### Document text
>>
3
votes

This query:

SELECT x 
FROM dataset.table_a 
WHERE x NOT IN (SELECT x FROM dataset.table_b)

returns zero records even though:

  • Field x in table_a contains 1,326,932 distinct string values

  • Field x in table_b contains 18,885 distinct string values

I do not understand why. Moreover, in BigQuery legacy SQL, this query returns the right answer.

2
Can you give an example of the data? Is it padded? If you change NOT IN to IN what do you get for a result?Jacob H
The migration guide has now been updated to document the difference between legacy and standard SQL.Elliott Brossard

2 Answers

3
votes

I suspect that I know the answer--it's due to the incorrect handling of NULL in relation to NOT IN when using legacy SQL, whereas the behavior with standard SQL agrees with the SQL standard. There is a documentation bug open for this to add it to the migration guide but it hasn't been resolved yet.
<<
### Provided data
>>
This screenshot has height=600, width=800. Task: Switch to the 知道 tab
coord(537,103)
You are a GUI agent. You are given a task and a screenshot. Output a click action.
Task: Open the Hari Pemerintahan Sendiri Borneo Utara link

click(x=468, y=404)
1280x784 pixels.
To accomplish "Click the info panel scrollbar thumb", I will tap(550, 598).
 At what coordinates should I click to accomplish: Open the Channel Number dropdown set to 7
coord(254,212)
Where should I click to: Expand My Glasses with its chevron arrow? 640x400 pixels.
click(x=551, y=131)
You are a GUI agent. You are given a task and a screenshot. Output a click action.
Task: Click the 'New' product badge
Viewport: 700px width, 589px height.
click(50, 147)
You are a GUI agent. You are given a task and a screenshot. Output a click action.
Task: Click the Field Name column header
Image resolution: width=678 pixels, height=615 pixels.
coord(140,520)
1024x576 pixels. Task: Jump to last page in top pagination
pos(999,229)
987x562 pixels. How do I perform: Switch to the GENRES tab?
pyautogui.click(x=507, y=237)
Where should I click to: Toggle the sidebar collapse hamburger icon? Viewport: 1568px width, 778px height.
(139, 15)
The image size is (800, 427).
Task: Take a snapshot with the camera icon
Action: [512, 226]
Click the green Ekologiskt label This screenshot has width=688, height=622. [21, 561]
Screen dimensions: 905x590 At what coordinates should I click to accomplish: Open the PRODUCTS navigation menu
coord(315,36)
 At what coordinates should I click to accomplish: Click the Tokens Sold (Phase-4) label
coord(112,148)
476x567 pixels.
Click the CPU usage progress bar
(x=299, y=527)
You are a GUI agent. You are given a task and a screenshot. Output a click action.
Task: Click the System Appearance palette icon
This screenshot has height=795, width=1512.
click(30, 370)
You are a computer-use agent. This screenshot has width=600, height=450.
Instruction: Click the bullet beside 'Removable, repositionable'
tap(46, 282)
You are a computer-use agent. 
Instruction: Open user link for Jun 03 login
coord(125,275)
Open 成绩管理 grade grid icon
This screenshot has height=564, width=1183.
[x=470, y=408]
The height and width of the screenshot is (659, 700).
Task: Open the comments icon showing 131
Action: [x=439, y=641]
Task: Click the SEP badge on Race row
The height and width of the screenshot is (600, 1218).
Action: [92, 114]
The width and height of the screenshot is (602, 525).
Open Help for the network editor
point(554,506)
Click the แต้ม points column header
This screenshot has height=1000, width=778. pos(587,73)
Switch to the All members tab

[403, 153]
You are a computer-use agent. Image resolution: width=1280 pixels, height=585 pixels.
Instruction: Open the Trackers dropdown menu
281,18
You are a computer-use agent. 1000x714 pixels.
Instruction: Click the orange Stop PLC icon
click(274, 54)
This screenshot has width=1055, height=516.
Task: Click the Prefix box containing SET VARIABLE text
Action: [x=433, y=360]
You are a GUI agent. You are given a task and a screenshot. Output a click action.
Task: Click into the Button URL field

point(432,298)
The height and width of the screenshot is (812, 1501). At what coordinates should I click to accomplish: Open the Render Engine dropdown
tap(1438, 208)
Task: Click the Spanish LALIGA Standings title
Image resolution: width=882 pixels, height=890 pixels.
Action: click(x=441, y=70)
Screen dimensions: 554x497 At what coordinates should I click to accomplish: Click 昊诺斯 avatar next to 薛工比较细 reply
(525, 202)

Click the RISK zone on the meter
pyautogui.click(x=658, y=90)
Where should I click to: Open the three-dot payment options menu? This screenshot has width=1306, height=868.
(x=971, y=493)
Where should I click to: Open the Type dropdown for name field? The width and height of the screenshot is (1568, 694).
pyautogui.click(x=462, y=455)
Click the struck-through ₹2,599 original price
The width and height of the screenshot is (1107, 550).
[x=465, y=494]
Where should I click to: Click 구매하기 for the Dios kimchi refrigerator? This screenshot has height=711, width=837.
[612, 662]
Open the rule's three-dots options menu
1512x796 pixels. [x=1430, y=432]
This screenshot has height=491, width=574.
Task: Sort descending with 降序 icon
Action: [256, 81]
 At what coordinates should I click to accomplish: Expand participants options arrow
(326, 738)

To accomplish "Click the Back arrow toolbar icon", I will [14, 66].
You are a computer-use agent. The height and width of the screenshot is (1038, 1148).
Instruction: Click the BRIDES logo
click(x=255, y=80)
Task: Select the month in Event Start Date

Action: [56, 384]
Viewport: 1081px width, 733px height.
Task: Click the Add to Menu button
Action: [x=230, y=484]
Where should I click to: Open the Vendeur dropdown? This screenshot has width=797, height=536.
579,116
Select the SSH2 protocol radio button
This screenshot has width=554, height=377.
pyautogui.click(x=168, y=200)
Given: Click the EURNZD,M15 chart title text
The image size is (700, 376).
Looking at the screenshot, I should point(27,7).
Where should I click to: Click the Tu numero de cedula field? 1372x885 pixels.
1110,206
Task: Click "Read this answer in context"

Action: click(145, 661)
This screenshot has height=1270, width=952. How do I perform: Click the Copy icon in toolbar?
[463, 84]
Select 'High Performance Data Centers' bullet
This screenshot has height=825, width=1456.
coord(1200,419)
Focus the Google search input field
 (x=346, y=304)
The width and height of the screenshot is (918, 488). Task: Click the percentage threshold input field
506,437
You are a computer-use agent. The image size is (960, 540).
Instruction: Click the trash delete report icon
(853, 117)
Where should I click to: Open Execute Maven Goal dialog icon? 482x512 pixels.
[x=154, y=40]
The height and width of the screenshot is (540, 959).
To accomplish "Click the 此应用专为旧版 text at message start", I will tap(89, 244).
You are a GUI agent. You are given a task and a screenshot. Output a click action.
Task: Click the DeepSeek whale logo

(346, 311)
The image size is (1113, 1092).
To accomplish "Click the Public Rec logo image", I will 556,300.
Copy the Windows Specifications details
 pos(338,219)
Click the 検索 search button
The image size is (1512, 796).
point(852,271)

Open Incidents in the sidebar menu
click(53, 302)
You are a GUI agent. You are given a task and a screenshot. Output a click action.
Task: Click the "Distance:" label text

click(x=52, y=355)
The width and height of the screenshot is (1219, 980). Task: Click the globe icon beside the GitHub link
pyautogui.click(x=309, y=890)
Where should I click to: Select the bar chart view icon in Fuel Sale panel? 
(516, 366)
<<
### What the task requires
Edit the BigQuery thread starting at "I do not understand" and ending at "been resolved yet.", changing "documentation bug" to "documentation issue". Work only from the BigQuery thread and leave the records aside.

### Result for this task
I do not understand why. Moreover, in BigQuery legacy SQL, this query returns the right answer.

2
Can you give an example of the data? Is it padded? If you change NOT IN to IN what do you get for a result?Jacob H
The migration guide has now been updated to document the difference between legacy and standard SQL.Elliott Brossard

2 Answers

3
votes

I suspect that I know the answer--it's due to the incorrect handling of NULL in relation to NOT IN when using legacy SQL, whereas the behavior with standard SQL agrees with the SQL standard. There is a documentation issue open for this to add it to the migration guide but it hasn't been resolved yet.